Andrew and I were on vacation, somewhere in Britain but there was a Target there. We went in and, seeing that they had a counter where you could change your name by deed poll, I spontaneously decided to.
I didn't have anything particular I wanted to change my name to, but I was suddenly very keen on having a name people could spell and understand when I said it ("Holly" sounds different in my accent than in the ones people around me use, and I have had to spell it a lot recently...And of course my last name continues to be a nightmare). To illustrate the difficulty of my name, in the dream I had to write out my current/old name a couple of times, and I kept making odd spelling mistakes and writing it illegibly.
Since I wanted to change my name but I didn't know what to, dream-Andrew suggested "Morag," which I wasn't sure about but couldn't think of any reason why not. The guy at the departmet-store deed-poll counter (this should so be a thing) was Scottish, so he thought that was a good idea. I thought I might keep my own middle name -- which is Michelle -- but then I saw he'd written "Lynsey" down on the forms (this is also how I learned I was apparently going to "Jones" as a surname) which I did not like, so the three of us had an argument about what my new middle name should be...It was nearly "Ginny" but then the Scottish man said something about "Kean" (and, in the way with dreams, I immediately knew it was that spelling) and I excitedly latched onto that.

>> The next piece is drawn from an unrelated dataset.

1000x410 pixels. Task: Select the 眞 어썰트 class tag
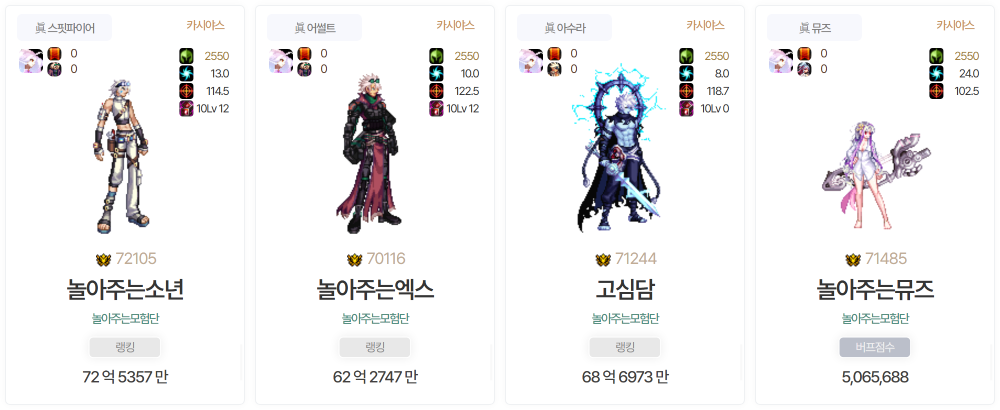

So I happily walked away with a big envelope full of paperwork and a list of all the things I had to notify of the name change...all emblazoned with the name Morag Kean Jones.
I'd love to know what dream-world I was living in where a Scottish first name, an Irish middle name usually expected to belong to a gender different from mine were going to be easier to navigate the world with than the name I've already got!
It amused me when I woke up (which is good because I woke up way too early to the noise of the damn smoke alarm whose batteries need changing but which I hav never been able to take apart to get at the batteries, so I'd have otherwise been very grumpy).
Waking-me hasn't ever really thought about changing my name, beyond using that as a rhetorical device to whine about how sick I am of having a name people get wrong, and the whole milliseconds it took to make the decision not to change my surname when I got married.
But in the dream, I didn't feel much attachment at all to my name. As I signed the paperwork, I distinctly remember being a little sad I would no longer have the same name as miss_s_b's daughter, and thus the still-running joke of her being my mum (a real thing! which, months after the misunderstanding that spawned it, is still an idea that makes me laugh) might have to die. But on the other hand, dream-me mused, it'd take Andrew absolutely ages to get used to calling me anything other than "Holly," and I'd enjoy laughing at him when he did.
I was vaguely aware there'd be a lot of bureaucracy to deal with in changing my name, but I didn't dwell on that nearly as much as losing my affiliation with another awesome Holly and watching Andrew get something wrong.
Brains are such funny things, aren't they?